I've only started using Spotify about half a year ago, back in August 2017 and have just hit the cap on it; weirdly enough I've only "bookmarked" 8986 songs. That's not even close to 10000 and they've already blocked me off. What the **bleep** is going on???

I just reached my song limit too and I am **bleep**. I don't want to unbookmark albums and curated playlists I've created because of this ridiculous limit. I think I'm going to have to switch to Apple Music because there is no song limit. 

You know, the most infuriating thing about this entire affair is that there's no heads up about this limit. There's no meter in your library, no warning or notice anywhere, it just hits you someday, out of nowhere, and prevents you from doing exactly what this entire service is supposed to be about: creating an awesome music library. It essentially **bleep**s on all the effort you've put into building your collection, and prevents you from building it further unless you destroy part of what you've already gathered with so much love and attention. Which sends a clear signal that this service is not made for you, the music lover who wants to build his perfect collection.

 

If I've known about this limitation beforehand I could have saved so much time wasted into creating the library, and even work around it by other means (curating my library using playlists for example, as inconvenient as that is). But no, it had to be an arbitrary, pointless, hidden limitation to take the fun out of the entire deal. Just like buying an awesome sports car, getting over excited by imagining all the potentially awesome experiences you can have with it, just to discover, during your first trip, that you can't go over an arbitrary and very low speed limit.

 

So Spotify, get this through your head: you're not building towards a great experience, you're building towards a **bleep**ing huge disappointment.

This is a deal breaker for me.  I've just hit my limit and even if I spent a day removing any songs I don’t want in my collection anymore I would probably only recover around 10% and in a year or so I will be in the same situation.

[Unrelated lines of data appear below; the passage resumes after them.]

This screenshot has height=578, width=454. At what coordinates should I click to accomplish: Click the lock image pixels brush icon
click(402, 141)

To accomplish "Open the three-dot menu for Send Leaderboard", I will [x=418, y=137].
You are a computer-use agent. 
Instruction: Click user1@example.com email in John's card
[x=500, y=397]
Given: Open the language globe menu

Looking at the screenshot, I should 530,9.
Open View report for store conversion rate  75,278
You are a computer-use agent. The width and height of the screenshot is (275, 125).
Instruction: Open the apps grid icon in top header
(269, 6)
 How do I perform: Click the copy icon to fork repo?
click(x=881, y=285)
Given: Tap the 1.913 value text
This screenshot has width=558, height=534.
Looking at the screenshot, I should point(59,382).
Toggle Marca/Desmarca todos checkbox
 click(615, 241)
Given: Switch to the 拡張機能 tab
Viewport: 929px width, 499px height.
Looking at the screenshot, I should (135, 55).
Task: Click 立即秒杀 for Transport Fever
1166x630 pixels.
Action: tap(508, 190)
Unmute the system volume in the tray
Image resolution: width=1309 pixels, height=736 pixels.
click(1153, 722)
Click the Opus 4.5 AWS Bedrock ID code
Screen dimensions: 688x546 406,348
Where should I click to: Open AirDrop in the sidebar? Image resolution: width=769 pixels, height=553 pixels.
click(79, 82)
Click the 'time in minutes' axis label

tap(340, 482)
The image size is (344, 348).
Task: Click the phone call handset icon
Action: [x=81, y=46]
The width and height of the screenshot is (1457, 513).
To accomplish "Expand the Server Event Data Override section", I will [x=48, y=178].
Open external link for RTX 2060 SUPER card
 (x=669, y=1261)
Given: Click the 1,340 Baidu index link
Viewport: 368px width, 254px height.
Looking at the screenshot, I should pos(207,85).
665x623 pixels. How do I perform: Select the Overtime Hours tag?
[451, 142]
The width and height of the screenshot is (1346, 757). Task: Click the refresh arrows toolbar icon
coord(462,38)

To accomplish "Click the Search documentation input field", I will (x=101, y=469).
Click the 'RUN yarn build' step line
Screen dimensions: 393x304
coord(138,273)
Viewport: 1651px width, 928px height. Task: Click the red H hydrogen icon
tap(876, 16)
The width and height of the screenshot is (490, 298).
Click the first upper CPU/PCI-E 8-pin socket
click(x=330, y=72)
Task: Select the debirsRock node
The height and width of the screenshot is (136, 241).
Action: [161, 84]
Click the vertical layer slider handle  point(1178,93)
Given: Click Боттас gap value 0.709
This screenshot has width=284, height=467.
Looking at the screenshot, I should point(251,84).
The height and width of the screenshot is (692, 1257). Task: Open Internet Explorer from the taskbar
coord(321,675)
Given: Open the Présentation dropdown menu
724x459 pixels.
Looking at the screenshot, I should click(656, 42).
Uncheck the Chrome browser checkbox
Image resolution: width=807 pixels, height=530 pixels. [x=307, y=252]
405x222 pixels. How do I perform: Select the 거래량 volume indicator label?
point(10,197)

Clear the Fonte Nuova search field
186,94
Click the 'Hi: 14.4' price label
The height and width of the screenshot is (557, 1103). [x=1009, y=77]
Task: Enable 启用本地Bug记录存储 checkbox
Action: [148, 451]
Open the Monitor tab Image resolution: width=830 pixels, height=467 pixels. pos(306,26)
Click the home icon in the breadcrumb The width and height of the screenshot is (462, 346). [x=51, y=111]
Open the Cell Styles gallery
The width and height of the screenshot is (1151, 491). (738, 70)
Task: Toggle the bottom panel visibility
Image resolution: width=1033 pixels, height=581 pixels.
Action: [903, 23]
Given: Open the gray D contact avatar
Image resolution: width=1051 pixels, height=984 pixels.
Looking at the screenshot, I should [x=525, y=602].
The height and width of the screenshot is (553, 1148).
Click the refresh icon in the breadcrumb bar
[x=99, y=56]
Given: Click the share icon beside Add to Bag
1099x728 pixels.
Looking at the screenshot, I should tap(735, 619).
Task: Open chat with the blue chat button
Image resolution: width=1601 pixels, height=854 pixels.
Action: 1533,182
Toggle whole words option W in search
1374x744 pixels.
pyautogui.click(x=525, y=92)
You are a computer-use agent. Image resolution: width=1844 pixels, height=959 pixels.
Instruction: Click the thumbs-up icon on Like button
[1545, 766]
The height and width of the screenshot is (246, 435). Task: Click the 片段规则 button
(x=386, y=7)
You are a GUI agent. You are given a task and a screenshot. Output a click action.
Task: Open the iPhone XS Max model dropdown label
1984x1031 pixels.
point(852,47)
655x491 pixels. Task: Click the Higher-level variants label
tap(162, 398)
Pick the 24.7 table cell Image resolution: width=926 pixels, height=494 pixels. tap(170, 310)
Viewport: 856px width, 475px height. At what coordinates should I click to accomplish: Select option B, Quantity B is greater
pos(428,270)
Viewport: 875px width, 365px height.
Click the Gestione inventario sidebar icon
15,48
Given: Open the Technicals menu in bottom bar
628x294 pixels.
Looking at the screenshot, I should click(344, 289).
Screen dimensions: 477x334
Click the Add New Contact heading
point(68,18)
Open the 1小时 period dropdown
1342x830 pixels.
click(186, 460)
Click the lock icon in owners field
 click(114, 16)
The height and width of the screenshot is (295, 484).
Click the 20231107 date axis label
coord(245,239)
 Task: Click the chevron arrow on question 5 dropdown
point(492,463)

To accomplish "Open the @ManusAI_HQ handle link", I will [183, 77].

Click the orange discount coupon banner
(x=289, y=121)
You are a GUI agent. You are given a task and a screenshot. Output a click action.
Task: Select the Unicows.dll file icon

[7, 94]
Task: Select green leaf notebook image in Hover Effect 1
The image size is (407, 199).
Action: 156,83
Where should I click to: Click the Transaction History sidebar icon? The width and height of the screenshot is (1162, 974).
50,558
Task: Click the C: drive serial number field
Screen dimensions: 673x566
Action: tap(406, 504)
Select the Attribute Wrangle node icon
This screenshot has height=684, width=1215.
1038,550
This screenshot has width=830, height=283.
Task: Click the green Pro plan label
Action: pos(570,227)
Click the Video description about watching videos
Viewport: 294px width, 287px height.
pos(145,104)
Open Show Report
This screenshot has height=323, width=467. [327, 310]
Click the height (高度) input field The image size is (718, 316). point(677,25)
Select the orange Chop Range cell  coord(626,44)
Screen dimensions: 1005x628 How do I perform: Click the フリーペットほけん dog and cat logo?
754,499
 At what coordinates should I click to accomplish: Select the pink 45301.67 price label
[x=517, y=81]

I'm in my mid thirties and not ready to stop adding to my music library.

I guess I'm going to have to take my library elsewhere as Spotify don’t appear to being doing anything about or have any intentions to fix it in the future.

Same problem here. Started looking around for alternatives..  Spotify you suck

As a long time Spotify power user, let me also chime in on this topic.  Both the 10,000 library limit and the 3,333 song download limit are ridiculous from the users perspective.  Many people want to recreate their CD libraries on a streaming service.  Over time that adds up to a ton of albums and songs.  The idea that it is acceptable to limit the number of songs that can essentially be bookmarked in the application is all about serving Spotify's licening needs and not their users need.  Many users may accept these arbitrary limits because they don't reach them regularly.  But as time goes on more people will. And the users who already have reached the limit may not leave Spotify immediately. But when there is a better option, look out.  And someday there will be.  Fix it now and respect your users.  I know of no other service with this limitation including your direct competitors.  

 

Use some of that IPO money 🙂 

Nothing new to add to the discussion, besides the fact it happened to me yesterday. Needless to say - awful frustrating limitation. What's the rationale behind it? Infra cost? How many people reach such limit anyways?